PHASE 03 // IMPLEMENT

recfo@implement:~/runbooks/s4-05
S4-05 · Understand Cloud Usage and Cost · Anomaly Management

Define Anomaly Response Workflow

Why

Detection without response is an alarm nobody answers. A mature anomaly management capability covers the full lifecycle: Detect → Notify → Triage → Resolve → Review. Defined SLAs turn anomaly alerts into resolved incidents rather than ignored notifications. Without a response workflow, the same spike recurs next month because root causes are never addressed.

What

Define a response workflow with severity-based SLAs, triage process, resolution tracking, and post-incident review. The output is a documented runbook that every alert links to.

How

Define Severity Levels and SLAs

SeverityDetection → AcknowledgementAcknowledgement → ResolutionEscalation Path
Critical (>$5K/day)< 1 hour< 4 hoursAuto-escalate to Eng Director at 1 hour
High ($1K–5K/day)< 4 hours< 24 hoursAuto-escalate to manager at 4 hours
Medium ($200–1K/day)< 24 hours< 5 business daysIncluded in weekly FinOps review
Low (<$200/day)Weekly digestBest effortNo escalation — tracked in backlog

Define the Triage Process

When an alert arrives, the owner must answer one question: is this expected or unexpected?

Anomaly Lifecycle
═══════════════════════════════════════════════════════════════

  Detect    → Notify    → Triage       → Resolve    → Review
  ─────────   ─────────   ───────────   ──────────   ────────
  ML-based    Route to    Expected or   Stop the     Root
  or          owner via   unexpected?   bleeding.    cause.
  threshold   Slack.      Who owns it?  Remediate    Prevent
                                        or accept.   again.

  ◄── AUTOMATED ──►       ◄────── HUMAN ──────────────────►

Expected causes: planned deployment, migration, seasonal spike, data transfer job, auto-scaling event.
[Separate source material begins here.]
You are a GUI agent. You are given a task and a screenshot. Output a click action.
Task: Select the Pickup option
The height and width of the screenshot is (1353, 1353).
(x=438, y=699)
Action: acknowledge and close.

Unexpected causes: misconfiguration, runaway process, security breach, orphaned resources, accidental instance type change. Action: remediate and investigate root cause.

Create an ITSM ticket template for anomalies with fields: anomaly date, affected resource/account, estimated daily impact ($), severity, expected/unexpected classification, root cause, remediation action, lessons learned.
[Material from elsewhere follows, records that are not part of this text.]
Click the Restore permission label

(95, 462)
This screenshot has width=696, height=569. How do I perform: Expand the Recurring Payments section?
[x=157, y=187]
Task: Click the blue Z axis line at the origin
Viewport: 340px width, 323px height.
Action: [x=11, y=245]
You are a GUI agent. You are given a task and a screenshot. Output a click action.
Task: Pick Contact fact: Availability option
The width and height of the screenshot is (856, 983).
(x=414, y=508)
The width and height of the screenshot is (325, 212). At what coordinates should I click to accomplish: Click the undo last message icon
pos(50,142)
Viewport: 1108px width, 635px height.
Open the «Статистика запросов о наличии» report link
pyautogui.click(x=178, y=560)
Configure ITSM Integration

Auto-create tickets from alerts for High and Critical severity:

ProviderIntegration Path
AWSEventBridge → Lambda → Jira/ServiceNow API
AzureAction Group → Logic App → Jira/ServiceNow connector
GCPPub/Sub → Cloud Function → Jira/ServiceNow API
Cross-cloudCloud Custodian notify action with ticket creation

For Medium/Low, aggregate into a weekly digest rather than creating individual tickets.
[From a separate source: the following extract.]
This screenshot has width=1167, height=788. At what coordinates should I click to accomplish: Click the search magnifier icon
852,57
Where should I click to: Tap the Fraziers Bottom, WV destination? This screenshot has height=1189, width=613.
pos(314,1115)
Define KPIs for Anomaly Management

Track these metrics to know if the system is working:

KPITargetData Source
Mean Time to Detect (MTTD)< 24h (threshold), < 4h (ML)Detection system logs
Mean Time to Acknowledge< 4h for Critical/HighSlack reaction or ticket creation time
Mean Time to Resolve< 24h for CriticalITSM ticket timestamps
False Positive Rate< 30%Manual triage classification
Financial Impact AvoidedTrack per incident(hourly cost × estimated hours saved)

Establish Post-Incident Review

Run a lightweight review (15 minutes) after every Critical/High anomaly:

Post-Anomaly Review
═══════════════════════════════════════════════════════════════

  Three questions:

  1. What happened?
     Root cause: deployment, misconfiguration, scaling,
     data transfer, or external factor?

  2. Could we have prevented it?
     Should there be a policy, guardrail, or approval
     gate that would stop this from recurring?

  3. Could we have detected it faster?
     Do thresholds need adjusting? Was the right
     person notified?

  Output:
  → Update detection thresholds
  → Create preventive ticket (policy change)
  → Update runbook if new pattern found

Recurring anomalies that reveal systemic waste should be converted into optimisation tickets (links to S8-10 Anomaly-to-Optimisation Handoff).

Deliverable Checklist

  • Severity levels and SLAs documented
  • Triage process defined (expected vs unexpected decision tree)
  • ITSM ticket template created for anomalies
  • Auto-ticket creation configured for Critical/High
  • Weekly digest configured for Medium/Low
  • KPI tracking operational (MTTD, MTTA, MTTR, false positive rate)
  • Post-incident review process documented
  • Escalation paths configured with auto-escalation timers